This article is based on a Cochrane Review published in the Cochrane Database of Systematic Reviews (CDSR) 2021 https://doi.org/ 10.1002/14651858.CD013677.pub2 (see www.cochranelibrary.com for information). Cochrane Reviews are regularly updated as new evidence emerges and in response to feedback, and the CDSR should be consulted for the most recent version of the review.
ObjectivesTo assess the effects of posterior musculofascial reconstruction robot-assisted laparoscopic prostatectomy (PR-RALP) compared to no PR during standard RALP (S-RALP) for the treatment of clinically localised prostate cancer.

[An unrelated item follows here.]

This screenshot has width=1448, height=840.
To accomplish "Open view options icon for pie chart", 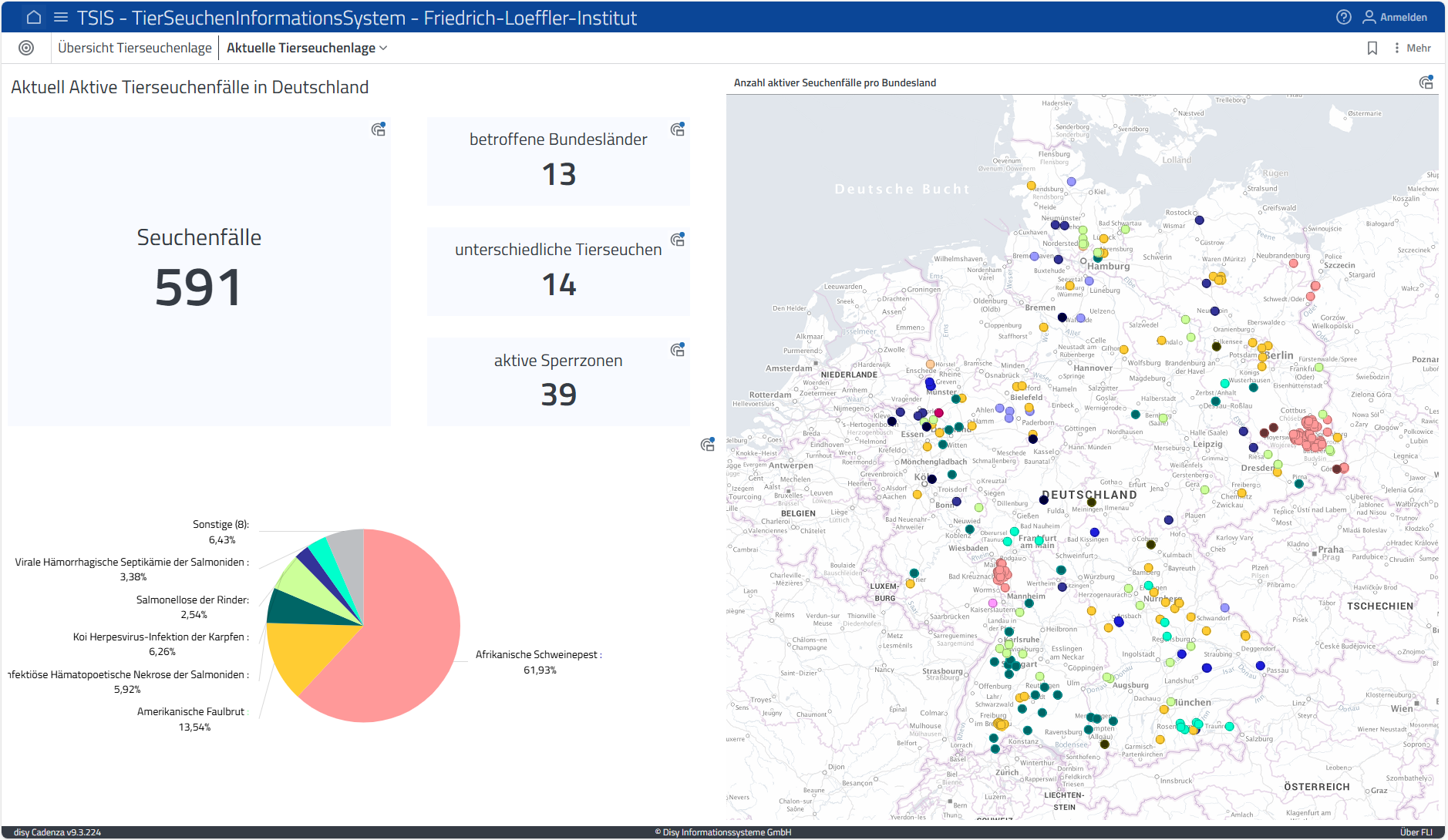I will tap(707, 445).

Patients and MethodsWe performed a systematic search with no restrictions including randomised controlled trials (RCTs) comparing variations of PR-RALP vs S-RALP for clinically localised prostate cancer. The quality of evidence was assessed on outcome basis according to Grades of Recommendation, Assessment, Development and Evaluation (GRADE) approach. Our search identified 13 records of eight unique RCTs, of which six were published studies, and two were abstract proceedings. There were 1085 randomised patients, of whom 963 completed the trials. All patients had either cT1c or cT2 or cT3a disease.

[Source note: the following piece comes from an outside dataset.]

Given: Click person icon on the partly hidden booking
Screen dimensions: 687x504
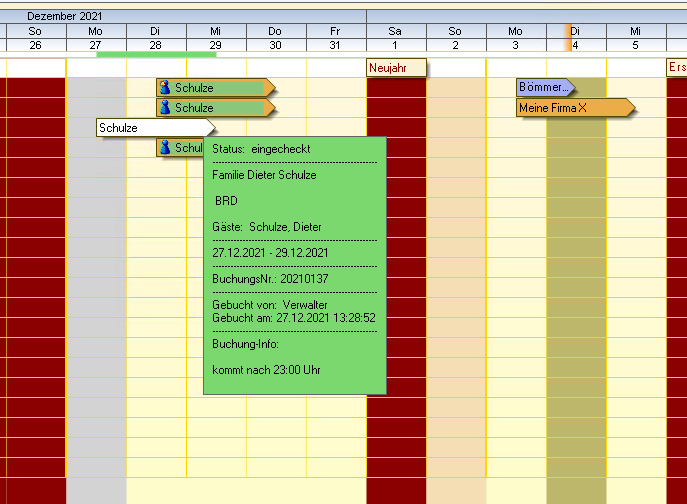Looking at the screenshot, I should [x=166, y=148].
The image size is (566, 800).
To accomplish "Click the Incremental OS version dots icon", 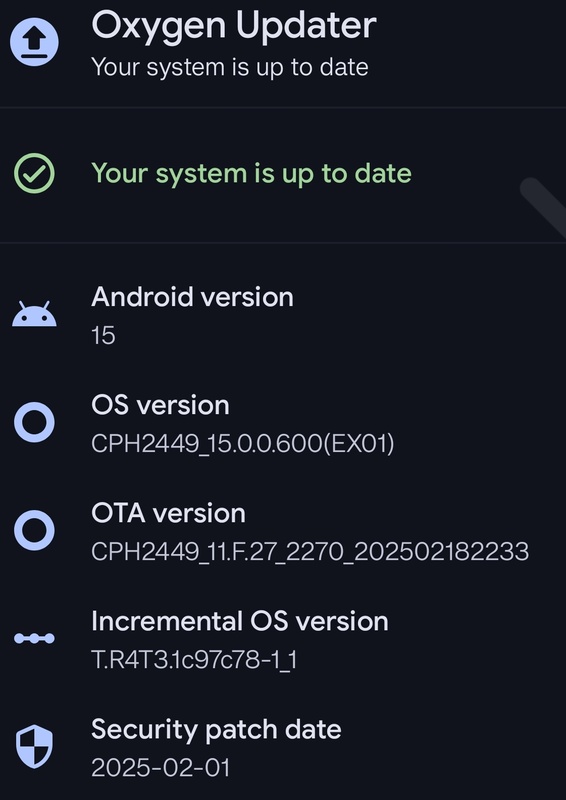I will 34,638.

ResultsA PR-RALP may improve urinary continence 1 week after catheter removal compared to no PR (risk ratio [RR] 1.25, 95% confidence interval [CI] 0.90-1.73; I 2 = 42%, five studies, 498 patients, low certainty of evidence [CoE]). A PR-RALP may have little to no effect on urinary continence 3 months after surgery compared to no PR (RR 0.98, 95% CI 0.84-1.14; I 2 = 67%, six studies, 842 patients, low CoE). A PR-RALP probably results in little to no difference in serious adverse events compared to no PR (RR 0.75, 95% CI 0.29-1.92; I 2 = 0%, six studies, 835 patients, moderate CoE).

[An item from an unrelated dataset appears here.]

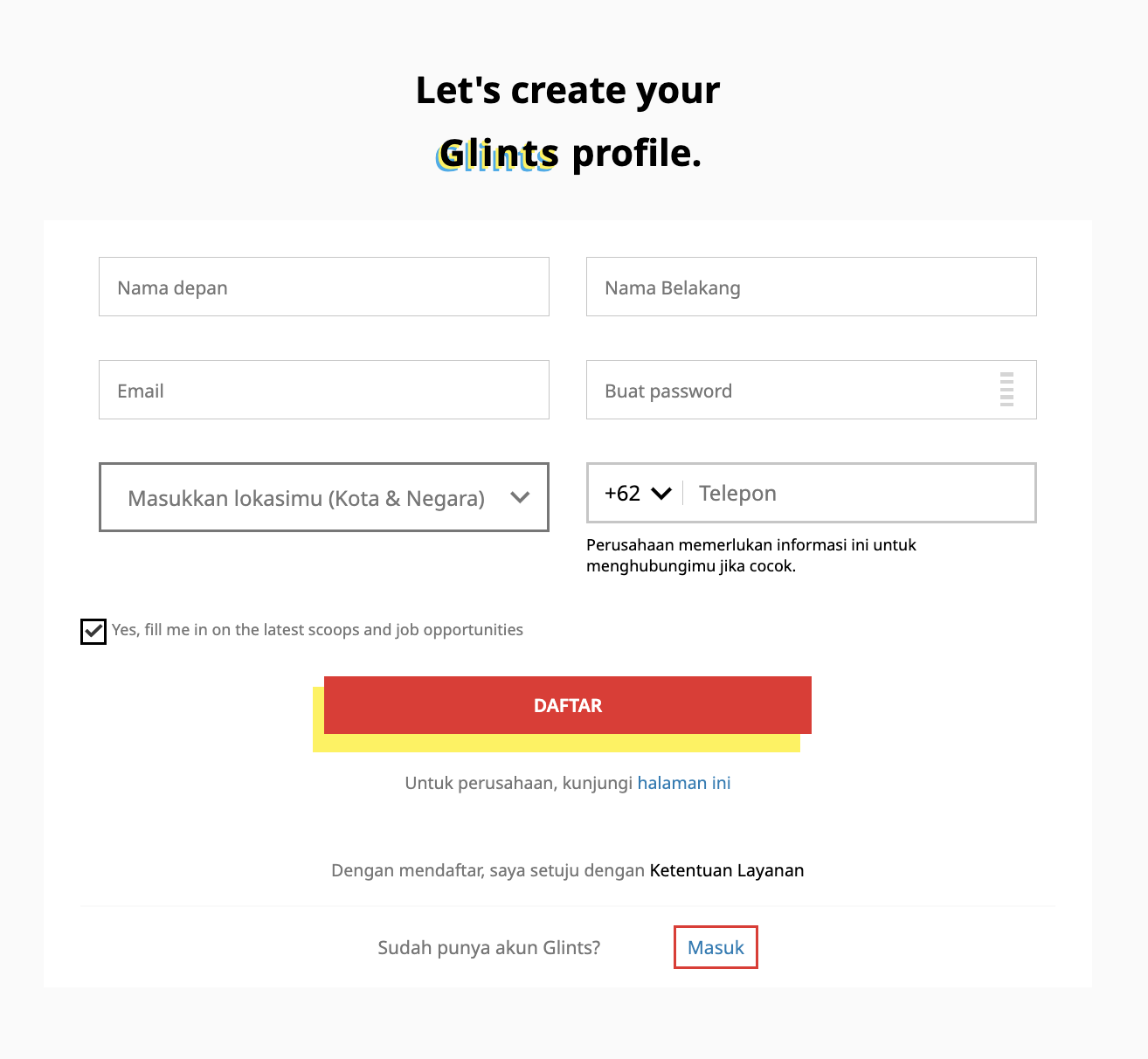Select the Nama Belakang input field

pos(811,287)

ConclusionsThis review found evidence that PR-RALP may improve early continence 1 week after catheter removal but not thereafter. Meanwhile, adverse event rates are probably not impacted and positive surgical margin rates are likely similar. There was no difference in our subgroup analysis for all outcomes with anterior reconstruction technique when combined with PR vs only PR.